Selected extract
++++++++++
As the COVID-19 pandemic rages on in Hawaiʻi, concern is growing for the most respected – and most vulnerable – portion of the Hawaiian population: our kūpuna.
With roughly 3,000 new infections in Hawaiʻi during the first three weeks of August, more than all the previous cases seen from March to July, Governor David Ige announced renewed restrictions for residents on August 18 regarding social gatherings, mask wearing and social distancing.
The new guidelines, just short of a full lock down, were imposed for at least 28 days.
And Hawaiian community health organizations have taken note.
“Between July 1 and July 24, the infection rate among Hawaiians doubled,” said Kim Kuʻulei Birnie, communications coordinator for Papa Ola Lōkahi. “And the greatest number of hospitalizations and deaths (overall) are among those 60 and older.”
Authorized by the Native Hawaiian Health Care Improvement Act and established in 1998, Papa Ola Lōkahi’s mission is to improve the health status and wellbeing of Native Hawaiians and others by advocating, initiating and maintaining culturally appropriate strategic actions aimed at improving the physical, mental and spiritual health of Native Hawaiians.
As of August 14, Hawaiians represented 25% of the population and 14% of all cases.
++++++++++
Stored records
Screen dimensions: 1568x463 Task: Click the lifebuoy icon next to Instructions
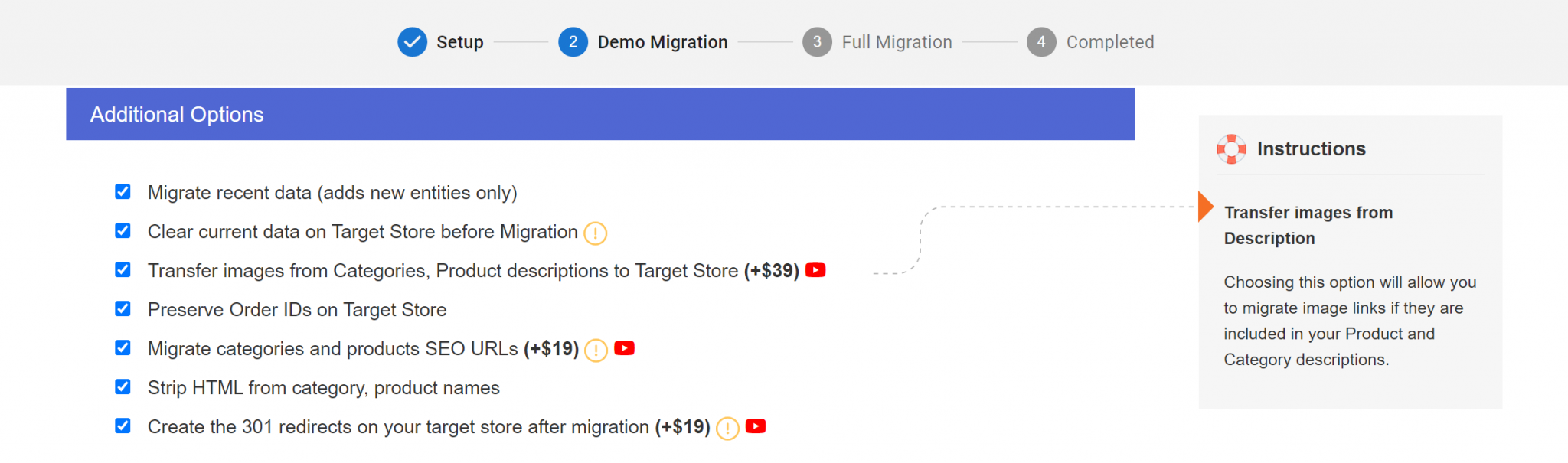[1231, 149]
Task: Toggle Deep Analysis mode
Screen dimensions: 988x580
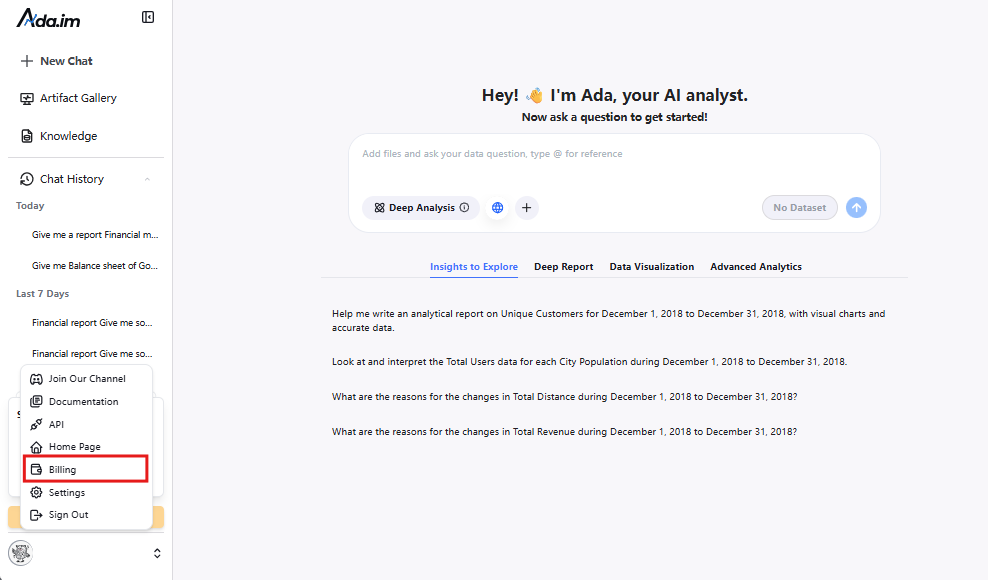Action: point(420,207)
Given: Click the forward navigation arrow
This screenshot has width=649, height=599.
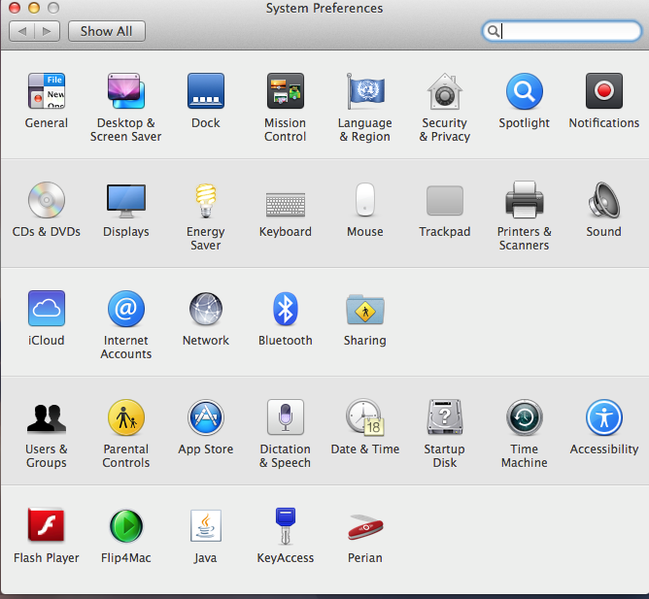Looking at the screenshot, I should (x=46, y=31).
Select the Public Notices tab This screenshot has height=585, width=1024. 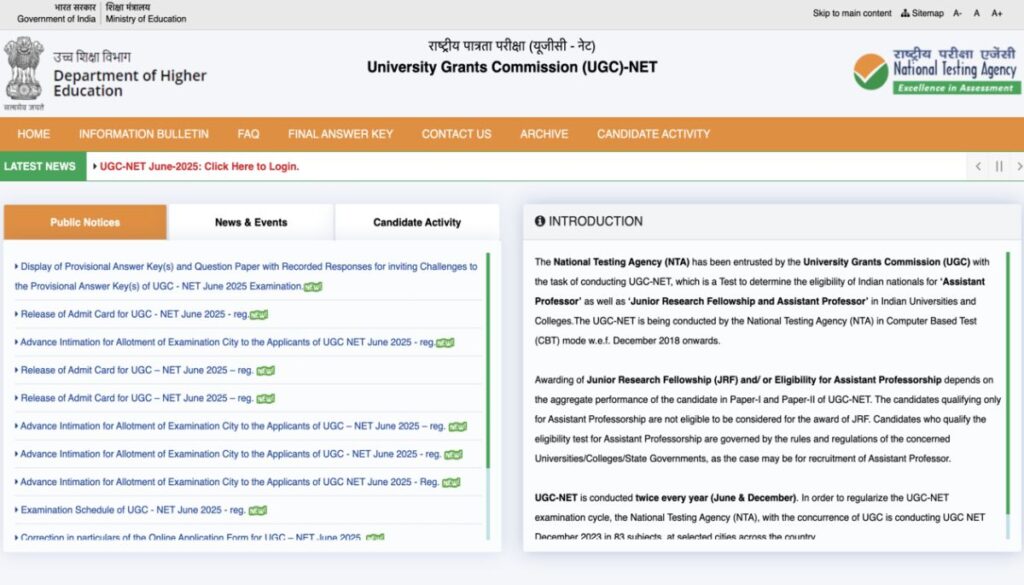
++++++++++
Problem to work on
For the article on COVID-19 and kūpuna in Hawaiʻi, decide whether each statement agrees with it: (a) the renewed restrictions were imposed for at least 28 days; (b) Papa Ola Lōkahi was established in 2008; (c) as of August 14, Hawaiians accounted for 25% of all cases. Answer yes or no for each and quote the deciding words. None of the stored entries are needed here.

Solution to this task
(a) Yes: "were imposed for at least 28 days."
(b) No: "established in 1998"
(c) No: "Hawaiians represented 25% of the population and 14% of all cases."